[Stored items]
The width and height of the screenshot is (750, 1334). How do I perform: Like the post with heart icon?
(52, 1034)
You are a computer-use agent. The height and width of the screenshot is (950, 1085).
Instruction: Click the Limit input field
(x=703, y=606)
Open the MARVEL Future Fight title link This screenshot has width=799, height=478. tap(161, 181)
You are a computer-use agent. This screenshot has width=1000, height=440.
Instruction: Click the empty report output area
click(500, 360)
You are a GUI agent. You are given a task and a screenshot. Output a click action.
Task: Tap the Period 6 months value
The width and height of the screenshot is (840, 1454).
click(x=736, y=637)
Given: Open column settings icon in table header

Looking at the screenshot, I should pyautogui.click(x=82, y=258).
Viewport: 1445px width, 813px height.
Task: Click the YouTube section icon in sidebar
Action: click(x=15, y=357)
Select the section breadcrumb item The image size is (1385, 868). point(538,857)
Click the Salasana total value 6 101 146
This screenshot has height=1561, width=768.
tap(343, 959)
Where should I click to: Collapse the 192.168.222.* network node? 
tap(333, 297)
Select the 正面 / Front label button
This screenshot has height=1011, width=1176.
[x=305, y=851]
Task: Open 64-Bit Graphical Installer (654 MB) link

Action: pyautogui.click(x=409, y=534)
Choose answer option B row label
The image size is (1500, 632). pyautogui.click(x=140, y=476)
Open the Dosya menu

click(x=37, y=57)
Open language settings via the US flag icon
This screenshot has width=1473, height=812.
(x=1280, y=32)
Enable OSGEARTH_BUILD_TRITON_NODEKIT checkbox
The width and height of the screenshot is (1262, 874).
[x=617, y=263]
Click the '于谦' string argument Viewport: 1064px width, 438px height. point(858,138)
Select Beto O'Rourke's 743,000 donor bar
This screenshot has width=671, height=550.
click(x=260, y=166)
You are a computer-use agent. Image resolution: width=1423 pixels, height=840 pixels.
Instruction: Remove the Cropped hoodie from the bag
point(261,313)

AIM OF THE EXERCISE: Among the records, find every line with the word "agent" and copy it.

RESULT OF THE TASK:
You are a computer-use agent. The height and width of the screenshot is (950, 1085).
You are a computer-use agent. This screenshot has width=1000, height=440.
You are a GUI agent. You are given a task and a screenshot. Output a click action.
You are a computer-use agent. Image resolution: width=1423 pixels, height=840 pixels.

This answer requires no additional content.